Work instructions:
All entries need to be written out verbatim, with pictures omitted.

----- Task inputs

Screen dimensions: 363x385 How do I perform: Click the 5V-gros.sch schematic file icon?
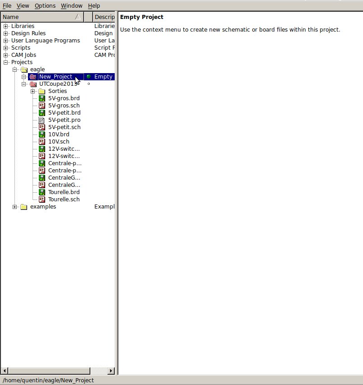42,106
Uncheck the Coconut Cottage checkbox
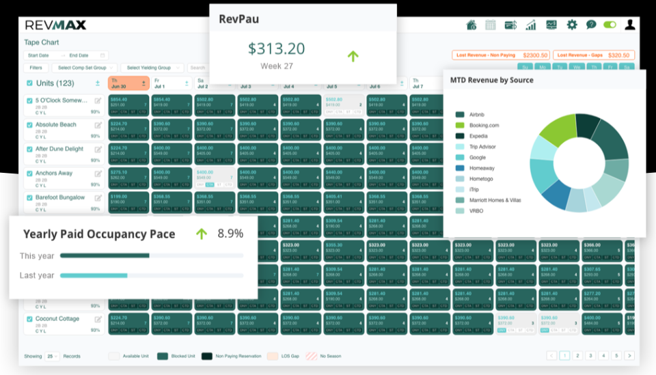Screen dimensions: 656x375 tap(29, 319)
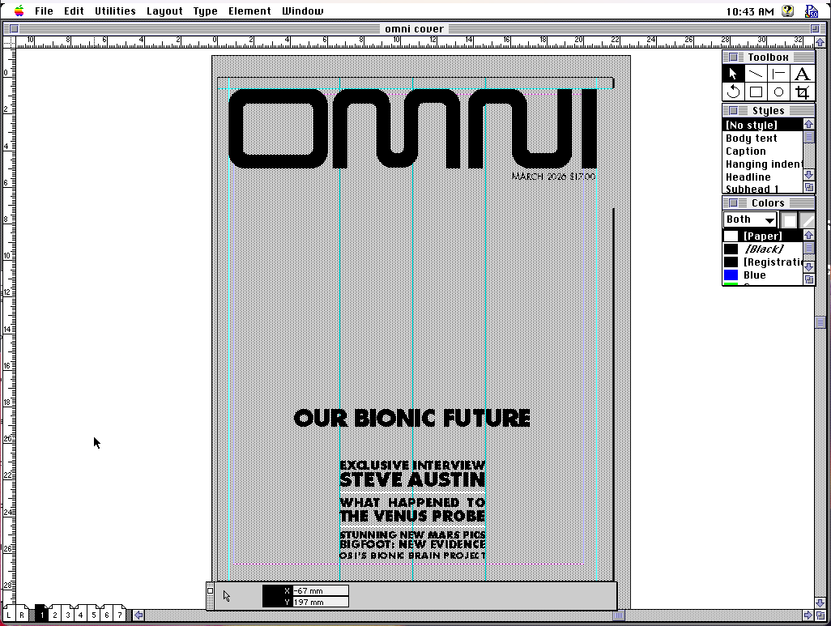Select the Rectangle tool

click(755, 91)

----------

Written solution:
Screen dimensions: 363x385 How do I perform: Click the 5V-gros.sch schematic file icon?
42,106
Uncheck the Coconut Cottage checkbox
Screen dimensions: 656x375 tap(29, 319)
Select the Rectangle tool

click(755, 91)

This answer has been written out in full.